Working data:
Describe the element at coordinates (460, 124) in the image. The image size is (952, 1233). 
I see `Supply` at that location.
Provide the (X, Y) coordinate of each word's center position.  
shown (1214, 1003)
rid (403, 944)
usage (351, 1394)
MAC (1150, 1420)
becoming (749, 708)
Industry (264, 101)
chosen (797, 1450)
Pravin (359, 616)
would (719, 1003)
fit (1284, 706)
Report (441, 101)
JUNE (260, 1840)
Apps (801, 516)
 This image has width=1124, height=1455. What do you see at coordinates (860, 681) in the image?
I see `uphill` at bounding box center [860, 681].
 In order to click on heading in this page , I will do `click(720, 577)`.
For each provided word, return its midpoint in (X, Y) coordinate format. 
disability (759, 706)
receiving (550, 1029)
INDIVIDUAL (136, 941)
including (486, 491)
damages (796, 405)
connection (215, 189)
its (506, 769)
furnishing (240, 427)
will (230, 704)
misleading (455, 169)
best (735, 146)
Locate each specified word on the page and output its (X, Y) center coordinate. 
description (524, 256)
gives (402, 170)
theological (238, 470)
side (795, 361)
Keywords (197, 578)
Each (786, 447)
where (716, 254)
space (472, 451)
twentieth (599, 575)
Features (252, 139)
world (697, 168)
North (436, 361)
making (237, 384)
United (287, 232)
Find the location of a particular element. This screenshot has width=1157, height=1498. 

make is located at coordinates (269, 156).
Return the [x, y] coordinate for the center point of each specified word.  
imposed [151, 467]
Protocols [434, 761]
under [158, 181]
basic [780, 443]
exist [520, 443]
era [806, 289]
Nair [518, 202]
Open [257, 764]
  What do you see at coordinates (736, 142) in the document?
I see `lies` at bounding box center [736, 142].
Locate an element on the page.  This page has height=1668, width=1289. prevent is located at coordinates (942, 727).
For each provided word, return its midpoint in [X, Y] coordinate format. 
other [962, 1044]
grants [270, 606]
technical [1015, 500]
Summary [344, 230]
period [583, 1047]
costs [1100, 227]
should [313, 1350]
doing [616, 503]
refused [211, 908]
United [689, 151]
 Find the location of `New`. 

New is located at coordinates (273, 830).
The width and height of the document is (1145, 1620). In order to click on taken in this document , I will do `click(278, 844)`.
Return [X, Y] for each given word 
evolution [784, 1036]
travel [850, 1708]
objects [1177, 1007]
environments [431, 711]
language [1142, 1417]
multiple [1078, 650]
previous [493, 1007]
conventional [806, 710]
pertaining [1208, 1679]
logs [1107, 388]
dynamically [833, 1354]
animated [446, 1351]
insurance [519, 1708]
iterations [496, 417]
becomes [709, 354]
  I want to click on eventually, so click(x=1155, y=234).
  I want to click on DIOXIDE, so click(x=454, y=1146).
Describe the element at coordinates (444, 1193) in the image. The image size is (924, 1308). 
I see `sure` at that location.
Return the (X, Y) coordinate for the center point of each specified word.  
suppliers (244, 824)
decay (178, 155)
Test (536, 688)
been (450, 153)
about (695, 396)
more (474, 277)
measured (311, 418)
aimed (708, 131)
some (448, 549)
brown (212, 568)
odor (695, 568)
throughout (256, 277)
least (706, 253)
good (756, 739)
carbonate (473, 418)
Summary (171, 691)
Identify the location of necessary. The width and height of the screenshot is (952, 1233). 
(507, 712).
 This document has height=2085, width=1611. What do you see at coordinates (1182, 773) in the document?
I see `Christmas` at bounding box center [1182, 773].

Exercise description:
Please rewrite the lines from the one that contains "In order to click on heading" through the one that contains "damages (796, 405)", swapping "midpoint" for "center point" and leaving everything else as it is.

Response to this task:
 In order to click on heading in this page , I will do `click(720, 577)`.
For each provided word, return its center point in (X, Y) coordinate format. 
disability (759, 706)
receiving (550, 1029)
INDIVIDUAL (136, 941)
including (486, 491)
damages (796, 405)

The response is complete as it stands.